PROMPT → Can you lay out the lines below as a Markdown table with the columns "Row" and "Line", numbering each row and leaving out any blank lines?

Lines excerpted from a collection:
(begin)
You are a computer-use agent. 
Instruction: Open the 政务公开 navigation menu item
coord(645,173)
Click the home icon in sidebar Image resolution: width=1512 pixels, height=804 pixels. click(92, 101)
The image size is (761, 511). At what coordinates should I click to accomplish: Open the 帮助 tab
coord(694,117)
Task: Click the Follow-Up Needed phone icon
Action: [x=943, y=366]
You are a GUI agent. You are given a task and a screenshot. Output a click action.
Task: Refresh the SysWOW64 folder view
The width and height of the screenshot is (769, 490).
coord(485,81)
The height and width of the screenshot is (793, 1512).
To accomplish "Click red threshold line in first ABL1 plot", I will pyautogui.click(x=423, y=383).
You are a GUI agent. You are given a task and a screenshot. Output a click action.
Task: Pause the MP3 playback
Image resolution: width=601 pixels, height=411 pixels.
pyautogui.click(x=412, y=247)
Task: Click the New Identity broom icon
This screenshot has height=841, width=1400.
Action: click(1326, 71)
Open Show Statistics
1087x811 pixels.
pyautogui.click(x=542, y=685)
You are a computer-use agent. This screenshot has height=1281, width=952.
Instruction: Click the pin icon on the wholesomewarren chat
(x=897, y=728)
(end)
RESULT OF THIS TASK →
| Row | Line |
|---|---|
| 1 | You are a computer-use agent.  |
| 2 | Instruction: Open the 政务公开 navigation menu item |
| 3 | coord(645,173) |
| 4 | Click the home icon in sidebar Image resolution: width=1512 pixels, height=804 pixels. click(92, 101) |
| 5 | The image size is (761, 511). At what coordinates should I click to accomplish: Open the 帮助 tab |
| 6 | coord(694,117) |
| 7 | Task: Click the Follow-Up Needed phone icon |
| 8 | Action: [x=943, y=366] |
| 9 | You are a GUI agent. You are given a task and a screenshot. Output a click action. |
| 10 | Task: Refresh the SysWOW64 folder view |
| 11 | The width and height of the screenshot is (769, 490). |
| 12 | coord(485,81) |
| 13 | The height and width of the screenshot is (793, 1512). |
| 14 | To accomplish "Click red threshold line in first ABL1 plot", I will pyautogui.click(x=423, y=383). |
| 15 | You are a GUI agent. You are given a task and a screenshot. Output a click action. |
| 16 | Task: Pause the MP3 playback |
| 17 | Image resolution: width=601 pixels, height=411 pixels. |
| 18 | pyautogui.click(x=412, y=247) |
| 19 | Task: Click the New Identity broom icon |
| 20 | This screenshot has height=841, width=1400. |
| 21 | Action: click(1326, 71) |
| 22 | Open Show Statistics |
| 23 | 1087x811 pixels. |
| 24 | pyautogui.click(x=542, y=685) |
| 25 | You are a computer-use agent. This screenshot has height=1281, width=952. |
| 26 | Instruction: Click the pin icon on the wholesomewarren chat |
| 27 | (x=897, y=728) |